Task statement:
Look through the data that follows and copy each line with the string "scissors".

[Stored data]

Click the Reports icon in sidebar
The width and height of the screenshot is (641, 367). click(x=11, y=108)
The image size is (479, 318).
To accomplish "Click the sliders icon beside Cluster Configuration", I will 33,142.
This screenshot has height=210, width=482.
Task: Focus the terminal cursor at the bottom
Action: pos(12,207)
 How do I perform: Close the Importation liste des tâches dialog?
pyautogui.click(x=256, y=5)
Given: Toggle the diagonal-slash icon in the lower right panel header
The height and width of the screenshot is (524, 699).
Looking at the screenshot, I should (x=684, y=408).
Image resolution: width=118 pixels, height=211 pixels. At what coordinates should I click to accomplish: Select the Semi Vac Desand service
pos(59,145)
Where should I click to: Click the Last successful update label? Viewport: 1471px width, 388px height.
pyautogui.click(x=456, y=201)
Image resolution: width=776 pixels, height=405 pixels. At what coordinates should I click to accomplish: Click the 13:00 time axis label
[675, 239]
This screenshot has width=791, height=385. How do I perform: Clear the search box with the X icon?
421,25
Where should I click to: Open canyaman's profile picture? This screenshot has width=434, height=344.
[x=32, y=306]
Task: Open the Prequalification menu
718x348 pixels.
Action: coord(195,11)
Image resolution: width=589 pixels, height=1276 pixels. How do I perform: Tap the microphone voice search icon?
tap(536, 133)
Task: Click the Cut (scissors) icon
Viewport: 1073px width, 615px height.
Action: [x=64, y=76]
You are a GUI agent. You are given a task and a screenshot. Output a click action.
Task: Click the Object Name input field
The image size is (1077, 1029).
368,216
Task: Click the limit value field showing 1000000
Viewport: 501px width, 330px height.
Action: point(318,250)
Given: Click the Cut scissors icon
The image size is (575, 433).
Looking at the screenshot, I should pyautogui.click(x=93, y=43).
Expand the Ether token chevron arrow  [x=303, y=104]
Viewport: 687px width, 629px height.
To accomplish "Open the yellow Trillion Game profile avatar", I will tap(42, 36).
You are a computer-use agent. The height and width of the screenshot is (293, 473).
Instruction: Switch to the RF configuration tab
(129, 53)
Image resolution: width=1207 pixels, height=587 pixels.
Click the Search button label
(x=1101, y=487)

Your response:
Task: Click the Cut (scissors) icon
Given: Click the Cut scissors icon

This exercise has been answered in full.